= Work order =
Copy each line of the following material that has the string "will".

= The data =

....

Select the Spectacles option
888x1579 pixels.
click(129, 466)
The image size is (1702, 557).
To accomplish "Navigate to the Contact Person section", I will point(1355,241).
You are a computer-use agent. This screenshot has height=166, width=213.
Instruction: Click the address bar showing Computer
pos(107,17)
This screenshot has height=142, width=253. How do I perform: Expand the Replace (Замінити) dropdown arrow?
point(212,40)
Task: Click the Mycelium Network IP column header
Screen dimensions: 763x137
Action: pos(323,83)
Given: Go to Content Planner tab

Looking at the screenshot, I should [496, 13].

....

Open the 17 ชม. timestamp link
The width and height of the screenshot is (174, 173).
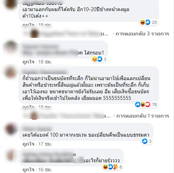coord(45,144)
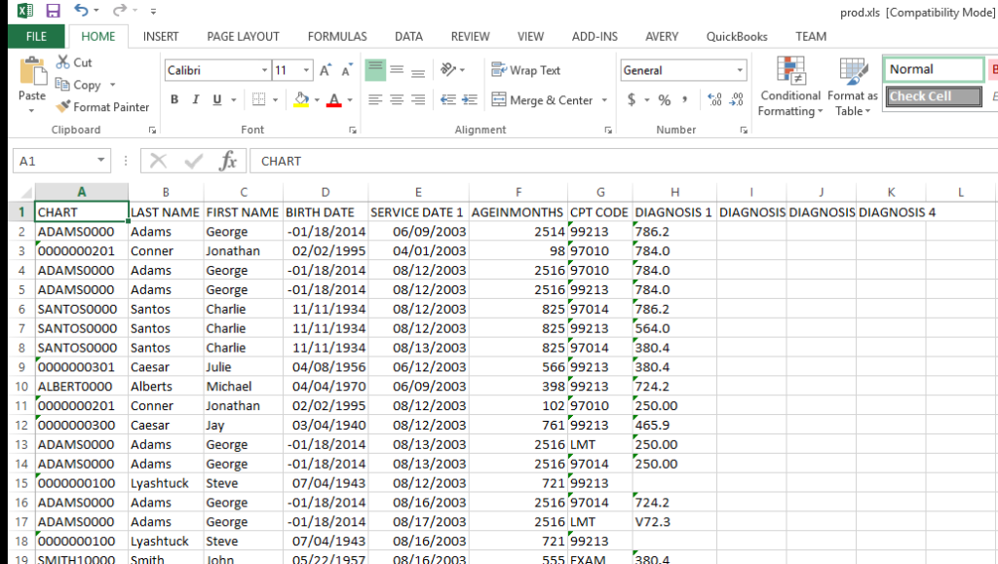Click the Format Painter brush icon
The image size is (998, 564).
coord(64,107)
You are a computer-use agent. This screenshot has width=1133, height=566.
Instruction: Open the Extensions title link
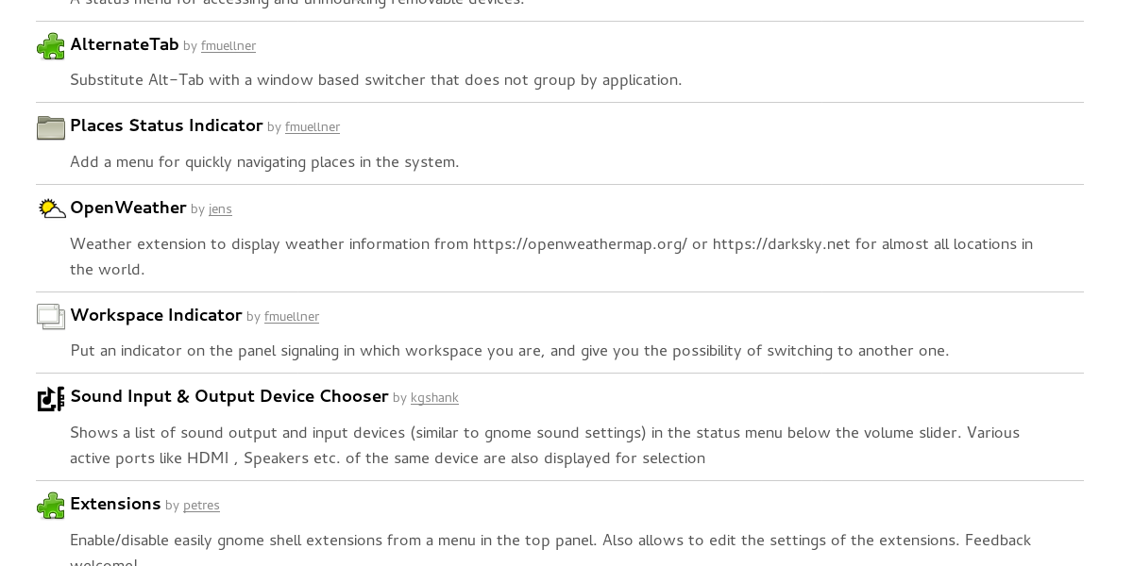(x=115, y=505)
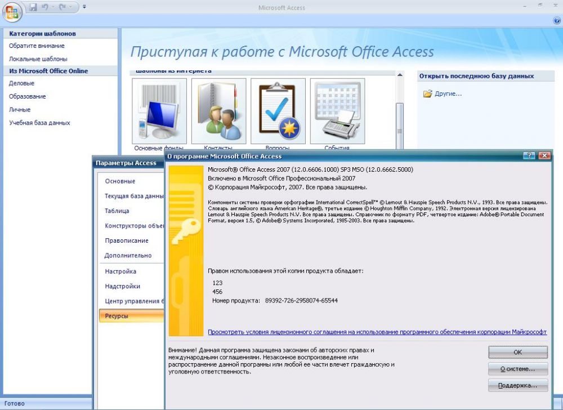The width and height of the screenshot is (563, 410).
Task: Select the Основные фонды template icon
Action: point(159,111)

....

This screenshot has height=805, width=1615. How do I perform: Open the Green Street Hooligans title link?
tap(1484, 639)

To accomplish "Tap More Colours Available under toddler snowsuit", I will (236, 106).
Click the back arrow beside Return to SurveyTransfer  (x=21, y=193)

....

= Solution to this task =
To accomplish "Navigate to the Contact Person section", I will point(1355,241).
To accomplish "Tap More Colours Available under toddler snowsuit", I will (236, 106).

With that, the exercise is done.